Eine Luchsbegegnung auf fließend Hessisch

Die erste Taunus-Meldung stammt vom Frühjahr 2004. Damals überquerte ein Luchs frühmorgens die Landstraße zwischen Hausen vor der Höhe und Fischbach. Seriöse Augenzeugen: ein leitender Landesbeamter und sein Sohn, die im Auto auf der K 669 unterwegs waren. Im Oktober 2005 lässt sich ein Pinselohr in Kiedrich sehen. Und das gleich zweimal. Nicht am Ortsrand, sondern mittendrin. Josefine N. hatte sich angewöhnt, ihre Essensreste an die Nachbarskatzen zu verfüttern. Deshalb füllte sie immer mal wieder einen Futternapf und stellte ihn auf den Gehsteig gegenüber.

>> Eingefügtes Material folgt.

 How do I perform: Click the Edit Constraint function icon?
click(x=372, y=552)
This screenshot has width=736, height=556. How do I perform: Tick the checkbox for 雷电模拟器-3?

Eines Abends, so gegen 23 Uhr, war die Katze am Napf ziemlich groß. Ein Luchs, wie sich später herausstellen sollte. Zwei Tage später schaute das hochbeinige Tier erneut vorbei. Doch der Fressnapf war diesmal leer und es hielt sich nicht lange auf.

Frau N. berichtet von zwei verschiedenen Luchsen, die innerhalb von 48 Stunden an dem Futternapf auf dem Gehsteig waren. Wir halten das – mit Verlaub – für unwahrscheinlich. Unterschiedliche Lichtverhältnisse oder eine andere Körperseite des Tieres dürften zu ihrer Wahrnehmung beigetragen haben.

Es liegt nahe, dass das Tier mit Menschen vertraut war, sonst hätte es sich nicht zweimal in den Siedlungsbereich einer Kleinstadt gewagt. Der Luchs wurde nur an diesen beiden Tagen gesehen, danach verlor sich seine Spur. Es gab in diesem Zeitraum keine Rissfunde und keine weiteren Sichtungen im Landkreis.